Festival de la Luz 2010

Ubi sunt?


This is the name of the literary topic of Roman origin which continued in Western literature. Literally, it means “where are they?” and it refers to the great figures and the mundane glories which like everything else, turn to dust. This topos is revisited by Florencia Blanco when she recovers old family photographs. But she does not choose these from an album or from musty piles in boxes, but rather takes those which sit in frames, larger examples which resemble paintings rather than photographs. Most of them seem to date from the 1940s and ‘50s, and each one has been subtly touched up with a paintbrush. Florencia portrays the portrait, she can record the photo in its original place of pride or put it somewhere else; she can keep it in its pretentiously ornate frame with bombe glass or take the picture out of its “container”.When the photo is hanging on the walls of its family home, it is a social object, one belonging to the middle and lower middle classes. If, however, it is in another context, Florencia prefers to move it into natural surroundings, into a field with wire fencing, a yard with roughly-cut grass, or a window sill set with flowerpots, but always nature in domesticated form. Death is about changing one’s place in the universe, say some thanatologists: the photo hanging from a tree or propped up on the grass is like a paper tombstone which transports the person who was once photographed in another setting, moving from home or the photographer’s studio to the grave—and now what? Ubi sunt? echoes the whisper around each figure.
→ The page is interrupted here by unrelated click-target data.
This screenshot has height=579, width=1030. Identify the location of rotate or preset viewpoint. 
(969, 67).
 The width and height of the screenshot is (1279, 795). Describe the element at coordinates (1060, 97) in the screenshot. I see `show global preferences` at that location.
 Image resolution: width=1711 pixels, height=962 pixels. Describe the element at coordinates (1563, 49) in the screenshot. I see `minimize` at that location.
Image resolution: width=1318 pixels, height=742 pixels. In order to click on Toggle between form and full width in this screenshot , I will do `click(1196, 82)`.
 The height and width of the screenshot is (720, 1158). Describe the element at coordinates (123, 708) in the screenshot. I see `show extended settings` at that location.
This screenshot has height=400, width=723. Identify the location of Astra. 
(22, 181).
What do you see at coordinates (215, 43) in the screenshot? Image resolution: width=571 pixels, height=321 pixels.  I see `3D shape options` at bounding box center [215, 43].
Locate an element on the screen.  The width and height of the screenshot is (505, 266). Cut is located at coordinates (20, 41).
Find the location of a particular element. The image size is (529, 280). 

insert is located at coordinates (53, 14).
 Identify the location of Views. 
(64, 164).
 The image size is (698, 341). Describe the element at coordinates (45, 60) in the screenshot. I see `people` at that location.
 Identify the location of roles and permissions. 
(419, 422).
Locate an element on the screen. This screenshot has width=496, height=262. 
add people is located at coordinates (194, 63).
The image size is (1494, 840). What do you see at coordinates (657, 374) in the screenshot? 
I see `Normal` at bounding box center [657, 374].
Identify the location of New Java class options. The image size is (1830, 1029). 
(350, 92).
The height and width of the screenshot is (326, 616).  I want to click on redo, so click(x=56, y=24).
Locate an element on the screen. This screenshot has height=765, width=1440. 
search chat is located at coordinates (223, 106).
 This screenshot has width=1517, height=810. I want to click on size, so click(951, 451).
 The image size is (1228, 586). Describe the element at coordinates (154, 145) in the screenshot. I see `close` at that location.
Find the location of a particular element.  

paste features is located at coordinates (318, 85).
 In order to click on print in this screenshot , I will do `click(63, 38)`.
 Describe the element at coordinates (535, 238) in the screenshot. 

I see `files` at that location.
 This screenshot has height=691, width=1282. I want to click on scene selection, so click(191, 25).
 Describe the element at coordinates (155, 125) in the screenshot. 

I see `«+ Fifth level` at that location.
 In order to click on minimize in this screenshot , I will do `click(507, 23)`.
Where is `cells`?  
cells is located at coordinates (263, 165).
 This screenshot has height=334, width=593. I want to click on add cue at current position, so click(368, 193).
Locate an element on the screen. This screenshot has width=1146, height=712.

But the questions are not only about each person but also arise from the story of photography itself. At the time, the photograph was a major event, reserved for special occasions such as baptisms or weddings, for example. Or simply the desire to place the crown of immortality on the image of a loved one as used to be the case with painted portraits. The final touches carefully applied with paintbrush and oils endowed something that could be endlessly reproduced with a sense of uniqueness. This whole ritual, from the lengthy sitting for the photograph, the painstaking development by hand, the personal touches with the paintbrush, seem to belong to very far-off times by comparison with the immediacy of today’s digital camera.

In some way, Florencia is carrying out the archaeology of photography, setting different moments of history into a medium which is fiercely contemporary, but which has been around for over a century and a half.